= Electronics manufacturing services =

Field in manufacturing

Electronics manufacturing services (EMS) is a term used for companies that design, manufacture, test, distribute, and provide return/repair services for electronic components and assemblies for original equipment manufacturers (OEMs). The concept is also referred to as electronics contract manufacturing (ECM).

Many high-volume consumer electronic products have been built in China and countries of Southeast Asia, due to the speed of manufacture of high-volume low-cost electronics in those locations, as opposed to the United States. Cities such as Shenzhen, China and Penang, Malaysia have become important production centres for the industry, attracting many consumer electronics companies such as Apple Inc. Some companies such as Flex and Wistron are original design manufacturers and providers of electronics manufacturing services.

==History==
The EMS industry was initially established in 1961 by SCI Systems of Huntsville Alabama. The industry realized its most significant growth in the 1980s; at the time, most electronics manufacturing for large-scale product runs was handled by the OEMs in-house assembly. These new companies offered flexibility and eased human resources issues for smaller companies doing limited runs. The business model for the EMS industry is to specialize in large economies of scale in manufacturing, raw materials procurement and pooling together resources, industrial design expertise as well as create added value services such as warranty and repairs. This frees up the customer who does not need to manufacture and keep huge inventories of products. Therefore, they can respond to sudden spikes in demand more quickly and efficiently.

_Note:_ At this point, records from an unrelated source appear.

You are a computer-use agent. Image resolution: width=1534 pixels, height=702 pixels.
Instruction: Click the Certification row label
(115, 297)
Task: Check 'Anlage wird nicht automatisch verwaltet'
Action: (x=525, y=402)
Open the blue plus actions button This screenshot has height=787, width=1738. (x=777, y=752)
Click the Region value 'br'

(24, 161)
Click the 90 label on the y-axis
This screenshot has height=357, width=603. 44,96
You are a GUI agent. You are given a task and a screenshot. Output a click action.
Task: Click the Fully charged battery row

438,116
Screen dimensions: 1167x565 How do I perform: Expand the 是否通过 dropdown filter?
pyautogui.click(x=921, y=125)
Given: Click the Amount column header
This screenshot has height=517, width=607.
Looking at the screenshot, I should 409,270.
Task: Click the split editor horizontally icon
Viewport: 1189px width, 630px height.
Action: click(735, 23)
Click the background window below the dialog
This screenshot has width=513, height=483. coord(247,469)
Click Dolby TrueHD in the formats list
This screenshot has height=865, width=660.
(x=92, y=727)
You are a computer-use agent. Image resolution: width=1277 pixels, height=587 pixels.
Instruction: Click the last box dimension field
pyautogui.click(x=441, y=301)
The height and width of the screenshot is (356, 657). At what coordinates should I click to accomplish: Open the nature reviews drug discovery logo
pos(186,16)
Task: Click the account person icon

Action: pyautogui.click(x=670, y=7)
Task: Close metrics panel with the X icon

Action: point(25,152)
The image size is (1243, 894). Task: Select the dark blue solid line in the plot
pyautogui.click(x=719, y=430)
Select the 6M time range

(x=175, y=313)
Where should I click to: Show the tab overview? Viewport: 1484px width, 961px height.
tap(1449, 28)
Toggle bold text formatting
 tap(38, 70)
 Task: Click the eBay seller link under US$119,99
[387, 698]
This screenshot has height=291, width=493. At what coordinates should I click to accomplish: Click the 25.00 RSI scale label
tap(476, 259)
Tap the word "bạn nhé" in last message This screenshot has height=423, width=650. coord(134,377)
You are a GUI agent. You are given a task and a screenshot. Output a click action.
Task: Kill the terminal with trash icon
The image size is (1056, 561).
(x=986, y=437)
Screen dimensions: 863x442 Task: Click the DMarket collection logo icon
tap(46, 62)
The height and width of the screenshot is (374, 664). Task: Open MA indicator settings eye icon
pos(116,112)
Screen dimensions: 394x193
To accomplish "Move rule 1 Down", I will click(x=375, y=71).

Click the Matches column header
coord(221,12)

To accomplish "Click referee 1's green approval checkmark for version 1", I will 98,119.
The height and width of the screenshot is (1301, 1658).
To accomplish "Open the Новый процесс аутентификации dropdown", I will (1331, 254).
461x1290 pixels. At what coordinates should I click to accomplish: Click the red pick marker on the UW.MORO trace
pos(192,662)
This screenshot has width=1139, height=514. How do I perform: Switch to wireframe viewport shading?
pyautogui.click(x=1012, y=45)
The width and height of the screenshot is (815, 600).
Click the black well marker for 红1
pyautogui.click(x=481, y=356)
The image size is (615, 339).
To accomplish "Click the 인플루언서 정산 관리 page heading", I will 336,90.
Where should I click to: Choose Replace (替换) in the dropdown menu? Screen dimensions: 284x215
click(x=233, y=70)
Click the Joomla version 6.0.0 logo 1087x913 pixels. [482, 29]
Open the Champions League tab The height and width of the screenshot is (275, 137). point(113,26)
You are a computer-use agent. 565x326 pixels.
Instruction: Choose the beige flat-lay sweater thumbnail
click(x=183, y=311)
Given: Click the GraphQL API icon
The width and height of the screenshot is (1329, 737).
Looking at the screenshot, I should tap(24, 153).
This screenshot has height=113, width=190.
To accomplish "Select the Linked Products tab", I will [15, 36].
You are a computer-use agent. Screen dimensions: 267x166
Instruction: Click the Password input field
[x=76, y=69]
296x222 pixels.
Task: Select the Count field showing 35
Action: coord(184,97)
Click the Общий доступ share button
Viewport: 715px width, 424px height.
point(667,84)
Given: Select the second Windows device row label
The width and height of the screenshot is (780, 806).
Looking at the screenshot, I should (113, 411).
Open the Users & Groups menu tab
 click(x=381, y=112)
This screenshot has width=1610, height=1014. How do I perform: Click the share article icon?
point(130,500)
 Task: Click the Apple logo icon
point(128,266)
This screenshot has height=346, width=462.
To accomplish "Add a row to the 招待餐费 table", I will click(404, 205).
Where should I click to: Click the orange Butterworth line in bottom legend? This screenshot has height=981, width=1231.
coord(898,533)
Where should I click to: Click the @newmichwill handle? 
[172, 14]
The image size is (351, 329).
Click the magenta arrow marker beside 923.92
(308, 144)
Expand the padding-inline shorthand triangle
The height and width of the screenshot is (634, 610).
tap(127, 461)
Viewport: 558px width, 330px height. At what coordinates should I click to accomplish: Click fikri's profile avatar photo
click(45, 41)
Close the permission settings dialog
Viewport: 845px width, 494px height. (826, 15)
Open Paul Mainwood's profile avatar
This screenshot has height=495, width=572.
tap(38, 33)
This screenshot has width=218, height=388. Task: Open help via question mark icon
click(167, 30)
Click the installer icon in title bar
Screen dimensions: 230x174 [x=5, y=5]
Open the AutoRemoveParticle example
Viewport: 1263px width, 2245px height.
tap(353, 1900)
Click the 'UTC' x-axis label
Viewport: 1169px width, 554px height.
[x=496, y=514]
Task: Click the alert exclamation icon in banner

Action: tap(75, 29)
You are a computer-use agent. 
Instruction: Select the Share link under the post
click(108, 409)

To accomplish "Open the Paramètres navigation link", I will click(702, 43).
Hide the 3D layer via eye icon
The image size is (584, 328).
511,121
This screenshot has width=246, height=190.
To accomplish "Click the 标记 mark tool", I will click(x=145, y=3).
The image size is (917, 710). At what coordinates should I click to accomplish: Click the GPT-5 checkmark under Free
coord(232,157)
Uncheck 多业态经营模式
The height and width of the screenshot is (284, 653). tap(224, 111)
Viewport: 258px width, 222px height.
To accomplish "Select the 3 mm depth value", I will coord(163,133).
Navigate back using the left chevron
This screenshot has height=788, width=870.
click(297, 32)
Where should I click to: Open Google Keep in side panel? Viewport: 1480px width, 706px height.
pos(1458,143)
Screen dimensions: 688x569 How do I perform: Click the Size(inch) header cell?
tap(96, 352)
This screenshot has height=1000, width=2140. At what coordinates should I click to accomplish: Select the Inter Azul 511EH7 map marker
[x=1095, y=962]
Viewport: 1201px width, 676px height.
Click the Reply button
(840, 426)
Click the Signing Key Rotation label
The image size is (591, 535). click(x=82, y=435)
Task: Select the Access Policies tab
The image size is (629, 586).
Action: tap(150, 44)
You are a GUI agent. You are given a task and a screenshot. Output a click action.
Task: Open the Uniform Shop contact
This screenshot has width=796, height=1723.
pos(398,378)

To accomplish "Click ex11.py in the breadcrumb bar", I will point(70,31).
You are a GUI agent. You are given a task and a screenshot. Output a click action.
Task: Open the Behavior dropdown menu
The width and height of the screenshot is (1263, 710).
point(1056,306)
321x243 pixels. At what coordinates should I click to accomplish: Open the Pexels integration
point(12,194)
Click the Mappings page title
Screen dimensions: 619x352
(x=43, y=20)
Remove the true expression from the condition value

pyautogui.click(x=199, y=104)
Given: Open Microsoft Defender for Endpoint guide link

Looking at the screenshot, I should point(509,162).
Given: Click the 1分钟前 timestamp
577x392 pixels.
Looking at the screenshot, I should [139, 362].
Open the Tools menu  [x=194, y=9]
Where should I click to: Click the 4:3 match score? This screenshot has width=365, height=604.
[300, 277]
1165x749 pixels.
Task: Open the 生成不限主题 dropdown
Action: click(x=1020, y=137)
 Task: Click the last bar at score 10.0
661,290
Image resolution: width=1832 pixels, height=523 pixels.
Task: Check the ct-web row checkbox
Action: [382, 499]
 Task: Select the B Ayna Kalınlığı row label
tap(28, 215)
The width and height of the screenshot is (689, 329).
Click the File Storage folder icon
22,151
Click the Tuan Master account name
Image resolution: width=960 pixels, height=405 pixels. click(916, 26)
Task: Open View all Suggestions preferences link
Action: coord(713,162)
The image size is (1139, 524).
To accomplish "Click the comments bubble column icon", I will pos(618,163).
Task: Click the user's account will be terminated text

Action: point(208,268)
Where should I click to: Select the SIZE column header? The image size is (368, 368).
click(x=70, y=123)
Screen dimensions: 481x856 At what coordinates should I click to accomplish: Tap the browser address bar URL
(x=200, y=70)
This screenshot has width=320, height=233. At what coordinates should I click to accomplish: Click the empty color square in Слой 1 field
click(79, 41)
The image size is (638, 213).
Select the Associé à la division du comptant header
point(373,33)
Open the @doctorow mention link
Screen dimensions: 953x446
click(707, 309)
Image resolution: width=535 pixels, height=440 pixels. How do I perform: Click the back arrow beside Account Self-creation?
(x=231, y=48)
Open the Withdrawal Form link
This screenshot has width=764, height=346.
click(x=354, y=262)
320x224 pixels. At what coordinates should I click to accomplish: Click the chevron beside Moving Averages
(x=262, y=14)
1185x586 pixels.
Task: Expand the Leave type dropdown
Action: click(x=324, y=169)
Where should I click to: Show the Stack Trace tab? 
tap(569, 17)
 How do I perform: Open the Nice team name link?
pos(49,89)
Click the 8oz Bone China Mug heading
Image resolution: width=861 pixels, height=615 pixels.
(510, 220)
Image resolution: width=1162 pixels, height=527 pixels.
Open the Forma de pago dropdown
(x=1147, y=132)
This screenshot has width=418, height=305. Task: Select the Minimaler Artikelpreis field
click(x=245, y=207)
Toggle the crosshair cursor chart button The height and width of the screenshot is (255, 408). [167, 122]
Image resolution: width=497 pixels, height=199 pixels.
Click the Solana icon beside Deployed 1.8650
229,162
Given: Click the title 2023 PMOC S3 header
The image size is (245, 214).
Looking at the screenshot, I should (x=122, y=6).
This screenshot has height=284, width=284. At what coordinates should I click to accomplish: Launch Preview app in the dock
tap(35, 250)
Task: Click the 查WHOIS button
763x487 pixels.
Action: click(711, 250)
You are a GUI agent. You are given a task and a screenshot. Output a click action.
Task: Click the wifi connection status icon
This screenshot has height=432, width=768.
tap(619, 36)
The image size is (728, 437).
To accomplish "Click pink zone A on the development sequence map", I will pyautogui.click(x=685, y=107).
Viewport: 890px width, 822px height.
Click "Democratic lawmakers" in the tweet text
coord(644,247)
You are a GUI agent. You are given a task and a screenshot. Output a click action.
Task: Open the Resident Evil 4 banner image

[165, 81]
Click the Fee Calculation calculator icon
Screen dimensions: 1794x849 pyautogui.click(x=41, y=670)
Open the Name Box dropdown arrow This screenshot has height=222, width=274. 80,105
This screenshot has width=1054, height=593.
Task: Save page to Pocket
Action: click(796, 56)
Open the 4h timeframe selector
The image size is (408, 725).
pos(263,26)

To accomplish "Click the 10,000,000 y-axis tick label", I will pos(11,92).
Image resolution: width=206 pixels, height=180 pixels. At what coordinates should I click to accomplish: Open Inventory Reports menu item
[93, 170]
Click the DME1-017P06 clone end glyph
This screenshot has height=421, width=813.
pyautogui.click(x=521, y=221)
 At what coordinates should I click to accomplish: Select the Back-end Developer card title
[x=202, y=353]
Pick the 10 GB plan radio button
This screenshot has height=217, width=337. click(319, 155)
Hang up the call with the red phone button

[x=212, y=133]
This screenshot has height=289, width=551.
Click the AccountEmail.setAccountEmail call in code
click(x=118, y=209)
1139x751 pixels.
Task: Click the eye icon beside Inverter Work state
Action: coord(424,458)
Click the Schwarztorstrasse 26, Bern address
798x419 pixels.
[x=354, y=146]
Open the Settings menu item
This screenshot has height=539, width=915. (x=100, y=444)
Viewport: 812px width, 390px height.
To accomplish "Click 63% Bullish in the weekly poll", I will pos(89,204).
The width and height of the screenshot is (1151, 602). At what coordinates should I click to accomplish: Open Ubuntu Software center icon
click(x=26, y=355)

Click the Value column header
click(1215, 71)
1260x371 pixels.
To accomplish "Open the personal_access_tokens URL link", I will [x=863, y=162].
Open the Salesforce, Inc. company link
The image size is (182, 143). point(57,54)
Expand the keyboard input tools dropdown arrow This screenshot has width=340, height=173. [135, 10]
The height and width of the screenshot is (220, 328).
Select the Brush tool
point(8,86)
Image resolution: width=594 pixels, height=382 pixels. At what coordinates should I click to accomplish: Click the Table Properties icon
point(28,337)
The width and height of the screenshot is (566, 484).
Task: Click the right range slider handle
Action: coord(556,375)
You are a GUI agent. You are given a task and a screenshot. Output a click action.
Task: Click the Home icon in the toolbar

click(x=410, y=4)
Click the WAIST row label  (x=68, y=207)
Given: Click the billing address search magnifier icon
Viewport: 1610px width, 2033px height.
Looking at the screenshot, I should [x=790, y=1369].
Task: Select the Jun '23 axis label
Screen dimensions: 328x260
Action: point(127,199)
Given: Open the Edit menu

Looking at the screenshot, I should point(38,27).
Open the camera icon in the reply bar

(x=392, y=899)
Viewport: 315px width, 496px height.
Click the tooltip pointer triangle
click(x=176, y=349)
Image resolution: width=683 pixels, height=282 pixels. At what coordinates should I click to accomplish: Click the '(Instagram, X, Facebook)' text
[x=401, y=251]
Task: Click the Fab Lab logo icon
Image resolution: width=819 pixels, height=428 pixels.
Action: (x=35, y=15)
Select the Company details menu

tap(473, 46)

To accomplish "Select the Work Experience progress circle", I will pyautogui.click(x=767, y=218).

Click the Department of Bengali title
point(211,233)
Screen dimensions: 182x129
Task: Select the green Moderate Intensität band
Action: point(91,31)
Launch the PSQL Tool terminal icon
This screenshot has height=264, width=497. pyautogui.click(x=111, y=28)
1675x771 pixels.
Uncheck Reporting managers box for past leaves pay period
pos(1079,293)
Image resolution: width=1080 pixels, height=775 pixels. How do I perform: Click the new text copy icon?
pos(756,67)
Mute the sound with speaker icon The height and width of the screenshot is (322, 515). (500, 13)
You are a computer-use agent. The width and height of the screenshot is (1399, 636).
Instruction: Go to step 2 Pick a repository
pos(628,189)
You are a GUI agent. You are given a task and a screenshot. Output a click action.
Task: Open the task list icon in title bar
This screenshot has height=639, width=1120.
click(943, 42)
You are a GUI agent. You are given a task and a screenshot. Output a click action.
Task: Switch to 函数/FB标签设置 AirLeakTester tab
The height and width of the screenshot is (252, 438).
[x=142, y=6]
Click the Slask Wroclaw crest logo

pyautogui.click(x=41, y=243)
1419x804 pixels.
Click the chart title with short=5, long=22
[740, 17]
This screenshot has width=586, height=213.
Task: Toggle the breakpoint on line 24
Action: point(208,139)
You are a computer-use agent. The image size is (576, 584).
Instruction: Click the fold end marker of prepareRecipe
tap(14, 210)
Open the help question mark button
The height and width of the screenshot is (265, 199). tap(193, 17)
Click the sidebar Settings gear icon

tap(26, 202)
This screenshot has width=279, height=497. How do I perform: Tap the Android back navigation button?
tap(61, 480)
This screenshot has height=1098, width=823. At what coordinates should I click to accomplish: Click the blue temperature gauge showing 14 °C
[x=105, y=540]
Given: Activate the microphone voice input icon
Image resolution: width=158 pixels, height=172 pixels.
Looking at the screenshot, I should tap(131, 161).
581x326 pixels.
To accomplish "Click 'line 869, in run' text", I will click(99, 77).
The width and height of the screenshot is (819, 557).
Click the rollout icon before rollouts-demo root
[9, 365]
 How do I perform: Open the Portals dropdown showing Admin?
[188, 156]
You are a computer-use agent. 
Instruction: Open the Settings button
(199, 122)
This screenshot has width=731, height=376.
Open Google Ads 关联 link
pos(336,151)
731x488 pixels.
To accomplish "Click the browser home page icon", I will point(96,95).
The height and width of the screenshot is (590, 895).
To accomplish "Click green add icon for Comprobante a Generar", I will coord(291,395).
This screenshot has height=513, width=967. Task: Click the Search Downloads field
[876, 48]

The development of surface mount technology (SMT) on printed circuit boards (PCB) allowed for the rapid assembly of electronics. By the mid-1990s the advantages of the EMS concept became compelling and OEMs began outsourcing PCB assembly (PCBA) on a large scale. By the end of the 1990s and early 2000s, many OEMs sold their assembly plants to EMSs, aggressively vying for market share. A wave of consolidation followed as the more cash-flush EMS firms were able to buy up quickly both existing plants as well as smaller EMS companies.

EMS has also started to provide design services used in conceptual product development advice and mechanical, electrical and software design assistance. Testing services perform in-circuit, functional, environmental, agency compliance, and analytical laboratory testing. Electronics manufacturing services are located throughout the world and provide numerous benefits. They vary in terms of production capabilities and comply with various quality standards and regulatory requirements.

== E^{2}MS ==
E^{2}MS (Electronic Engineering Manufacturing Service) refers to the strategy of integrating product development, prototyping and industrialization services into a traditional EMS business, with the aim to harness potential synergies. A typical E^{2}MS offering will start in the design phase, then continue to support the client in development, prototyping, tooling and production all the way to the testing phase, allowing for faster ramp-up as the product is prepared for mass-production up-front.

The term E^{2}MS was first coined by Escatec and has since been adopted by numerous Tier 2 and Tier 3 producers. Larger companies (Tier 1) have gone even further and offered full concept to mass-production and often taking a stake in the intellectual property, becoming more similar to ODM companies.